Por isso, existe um tempo determinado pela lei denominado “tempo de reflexão”, período de 60 dias em que ela dá o aval para a cirurgia, assina a papelada necessária e começa os trâmites de encaminhamento para o hospital de referência. A laqueadura só deve ser marcada após esse período; se ela quiser desistir nesse meio tempo, ela tem direito.

Planejamento familiar é fundamental

A babá Renata Augusta dos Santos, de 53 anos, explica que o procedimento é simples e o tempo de internação para mulheres que passaram pela laqueadura é de 24h se não houver nenhuma complicação. Mãe de cinco filhos, ela conta à Alma Preta Jornalismo que conseguiu realizar a cirurgia pelo SUS de maneira bastante prática.
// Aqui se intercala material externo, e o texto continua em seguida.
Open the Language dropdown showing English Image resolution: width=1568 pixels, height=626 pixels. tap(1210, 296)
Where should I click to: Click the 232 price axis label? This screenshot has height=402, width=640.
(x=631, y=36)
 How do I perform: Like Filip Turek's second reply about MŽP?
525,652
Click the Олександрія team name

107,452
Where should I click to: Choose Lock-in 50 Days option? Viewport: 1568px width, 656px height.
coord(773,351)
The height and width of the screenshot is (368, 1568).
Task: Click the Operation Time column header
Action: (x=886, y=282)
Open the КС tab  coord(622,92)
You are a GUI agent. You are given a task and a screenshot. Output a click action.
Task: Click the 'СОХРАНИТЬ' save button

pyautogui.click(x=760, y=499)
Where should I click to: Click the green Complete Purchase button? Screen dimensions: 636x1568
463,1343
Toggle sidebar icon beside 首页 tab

“O processo todo foi bem tranquilo. Eu consegui pelo SUS quando tinha 28 anos e deu tudo certo. Para as mulheres que querem fazer a laqueadura eu dou o conselho de realizar o planejamento familiar na Unidade Básica de Saúde”, comenta.

Renata conta ainda que por já ser separada do ex-companheiro quando realizou a laqueadura, uma vizinha serviu de testemunha dela e assinou os papéis junto à UBS para que ela pudesse fazer a cirurgia. “Na época, a pessoa sendo casada, o marido tinha que autorizar”, diz.

Para Aline Machado, não precisar mais da autorização do companheiro representa uma vitória das mulheres. Ela afirma que se sente mais confiante com a notícia de que o projeto de lei agora só aguarda sanção presidencial para entrar em vigor.

“Para nós, mulheres negras, tudo já é tão difícil. Alguma coisa tem que ser fácil. Eu acho que a laqueadura tinha que ser muito mais simples, mas já começou a andar e isso é bom. No final das contas, o filho é só da mãe, então ela é quem decide se quer ou não mais filhos”, finaliza.